[start Supplied material]
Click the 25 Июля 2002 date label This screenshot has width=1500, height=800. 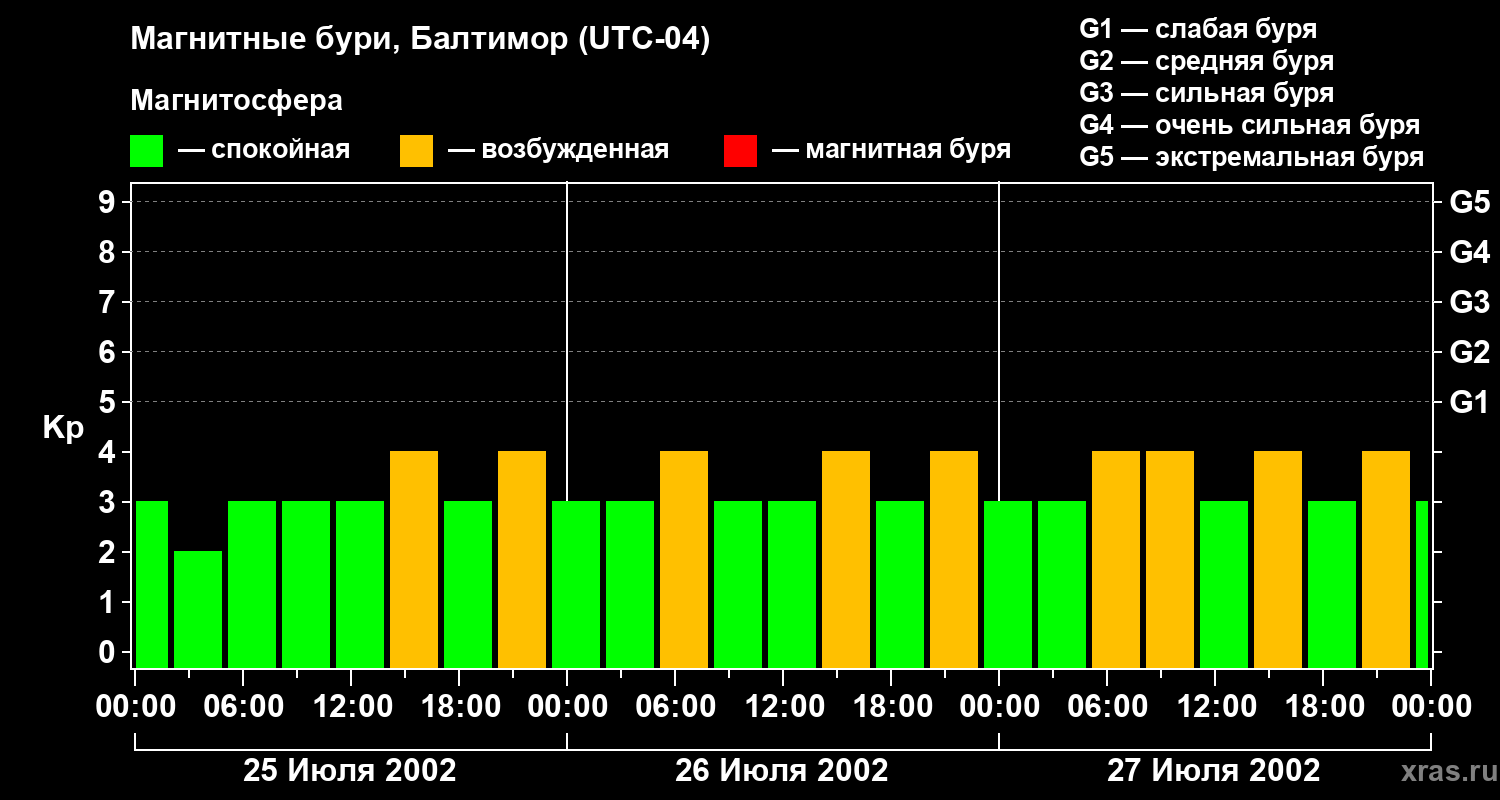coord(350,771)
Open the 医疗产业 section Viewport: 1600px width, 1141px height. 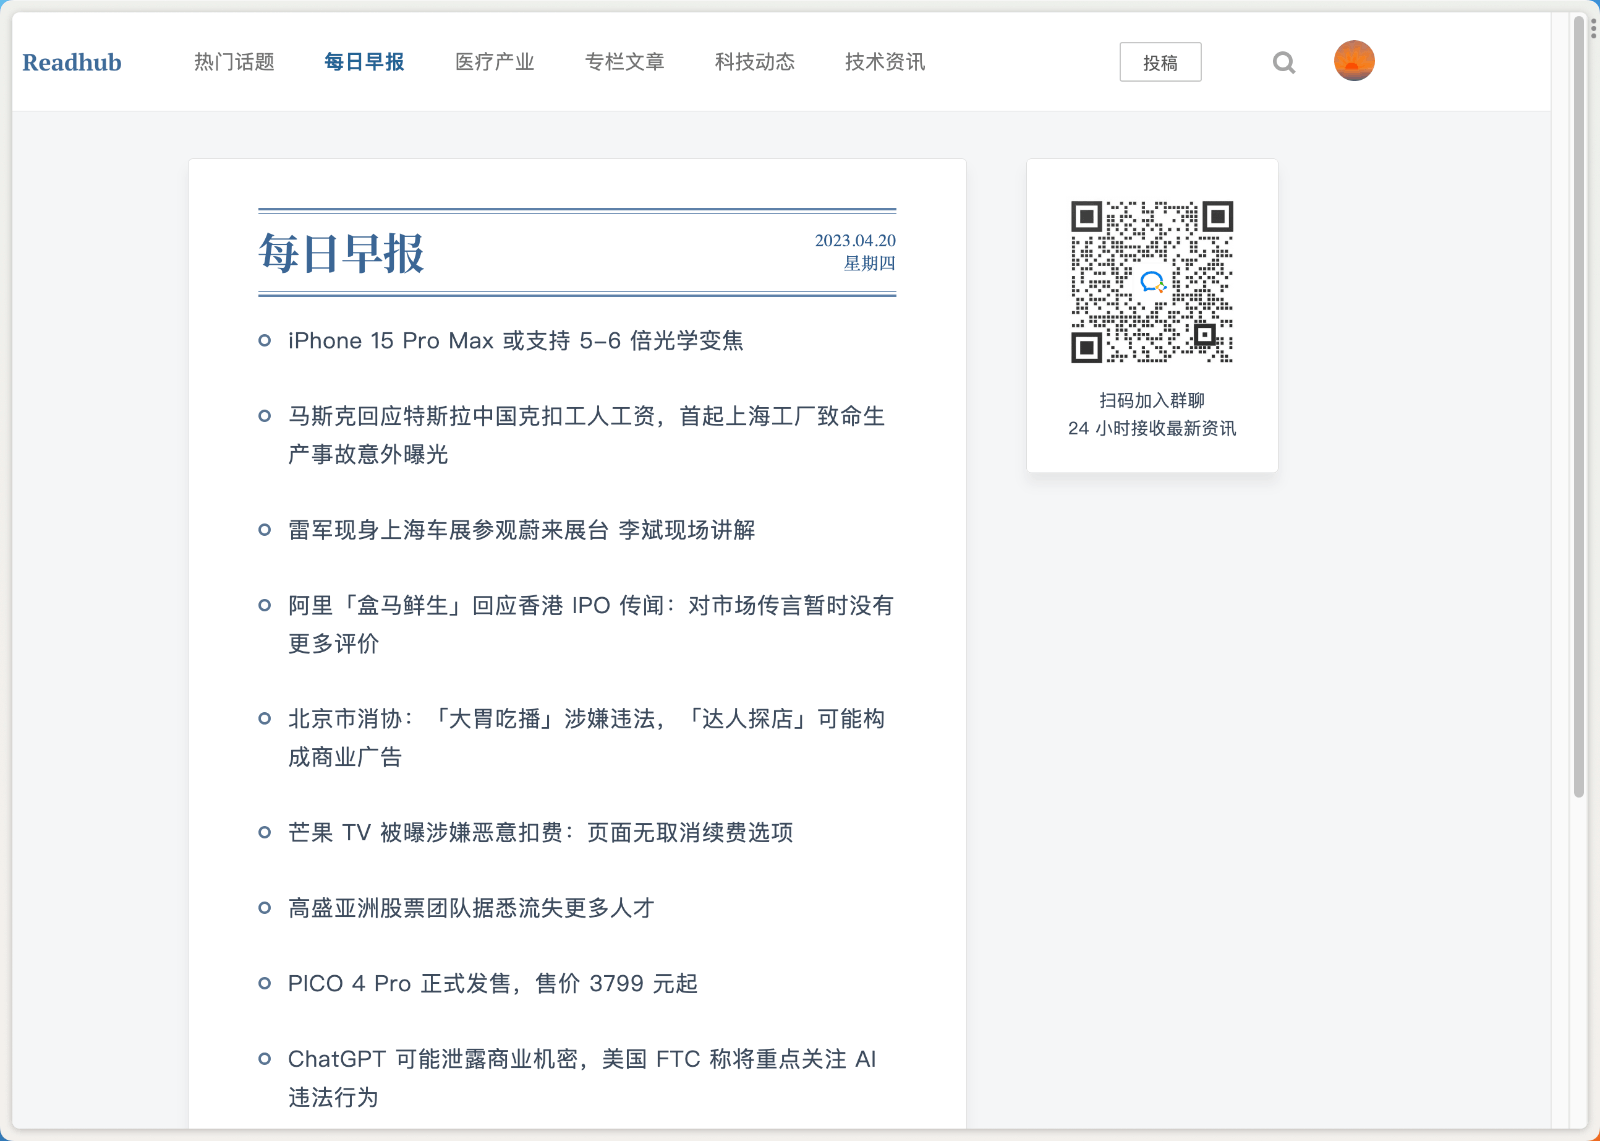tap(494, 62)
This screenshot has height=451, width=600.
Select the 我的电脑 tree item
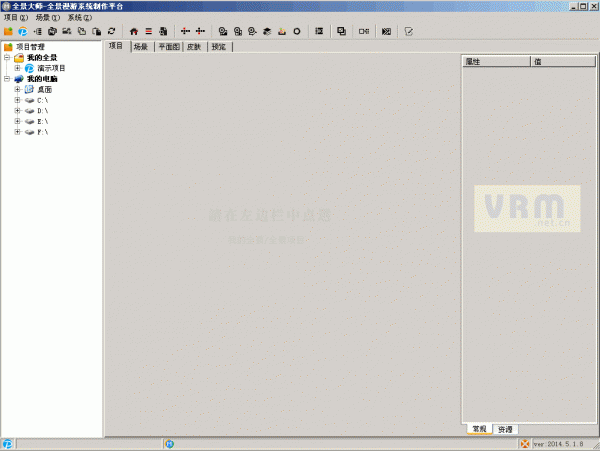(x=42, y=79)
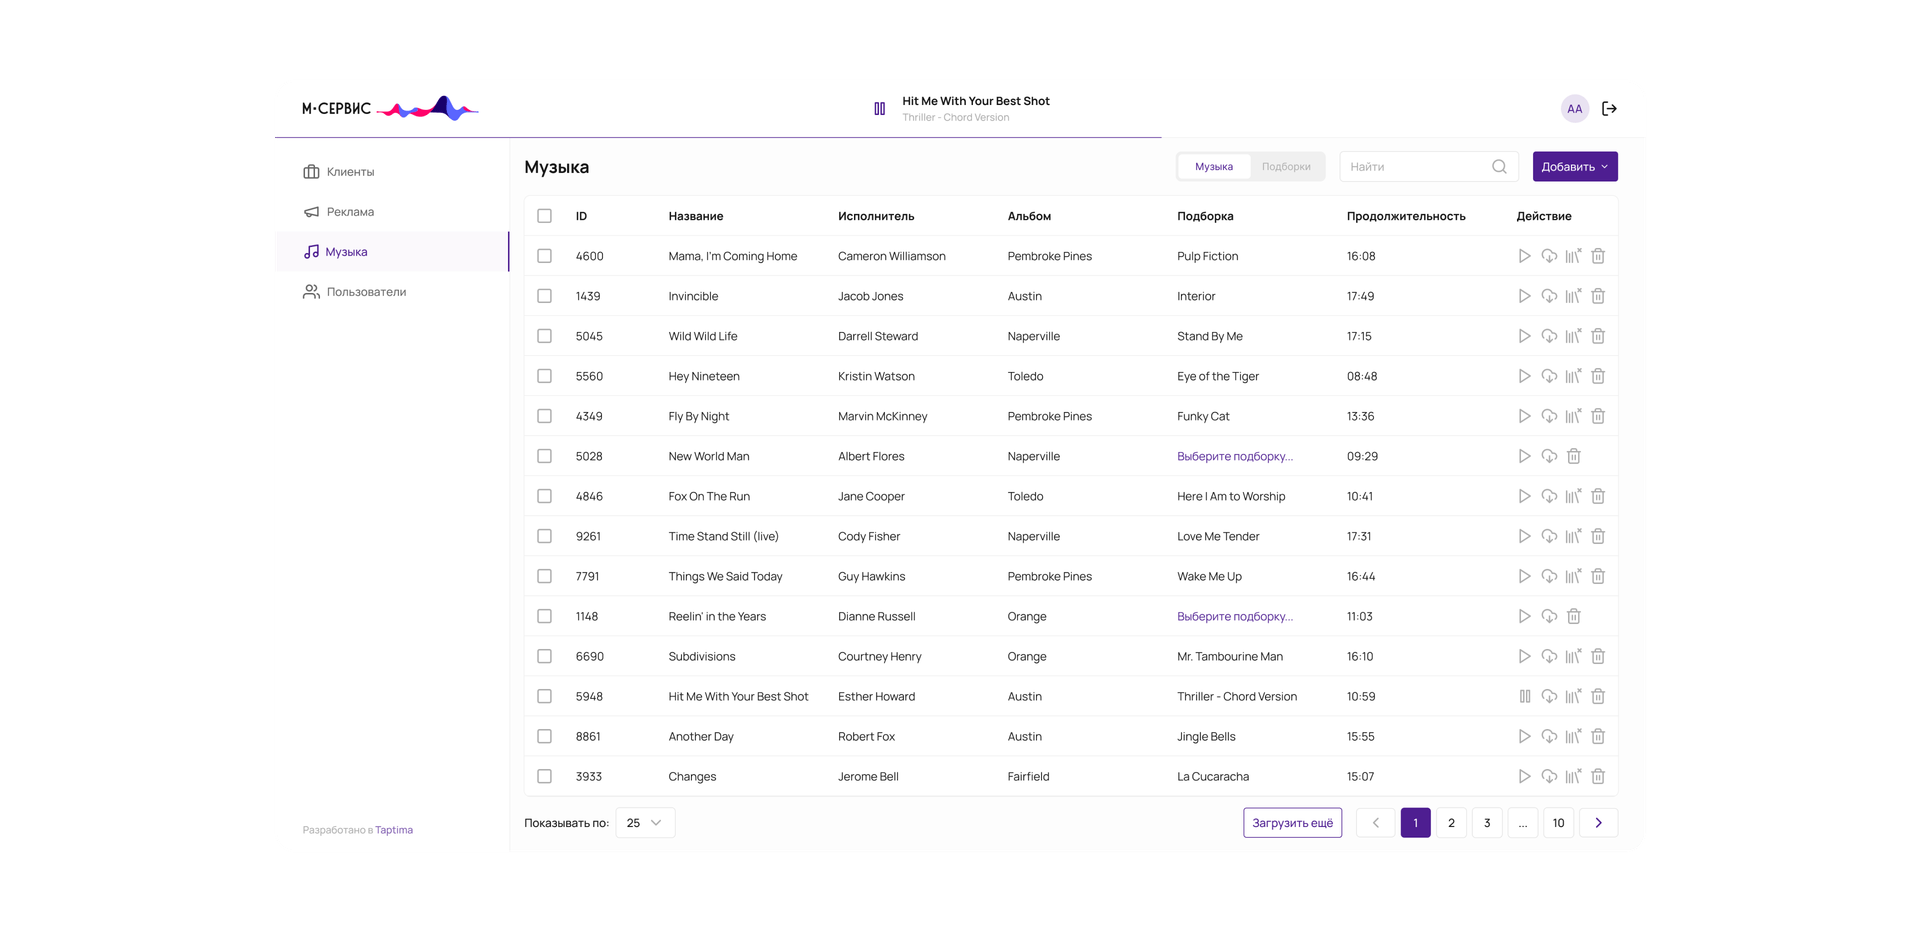
Task: Open the AA user avatar
Action: [1574, 109]
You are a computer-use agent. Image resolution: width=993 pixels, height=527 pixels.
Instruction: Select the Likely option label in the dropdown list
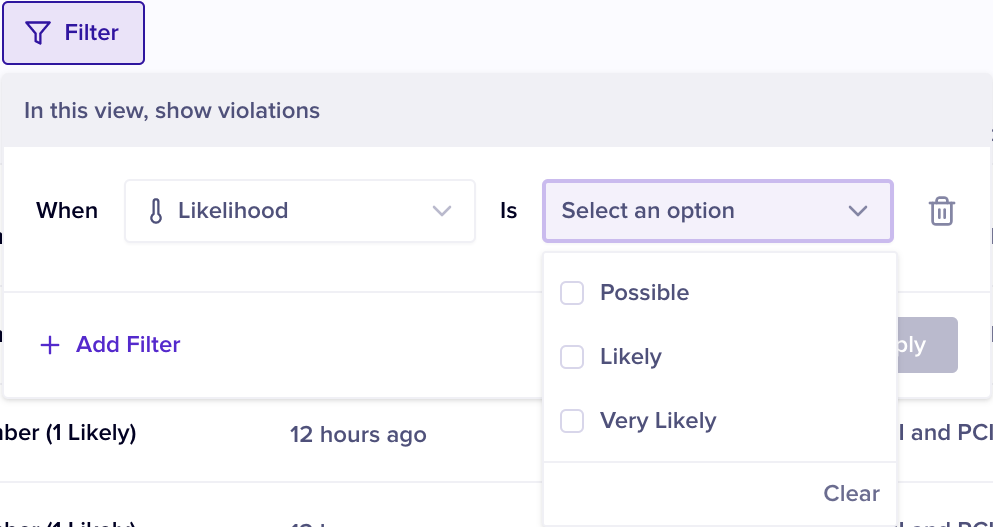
[end Supplied material]
Objective: Render the records from the line with "You are a computer-use" through the end of the records as a Markdown table with the columns Row and Text, where each row holds a row number and one line. Omit blank lines and pictures.

Result:
| Row | Text |
|---|---|
| 1 | You are a computer-use agent. Image resolution: width=993 pixels, height=527 pixels. |
| 2 | Instruction: Select the Likely option label in the dropdown list |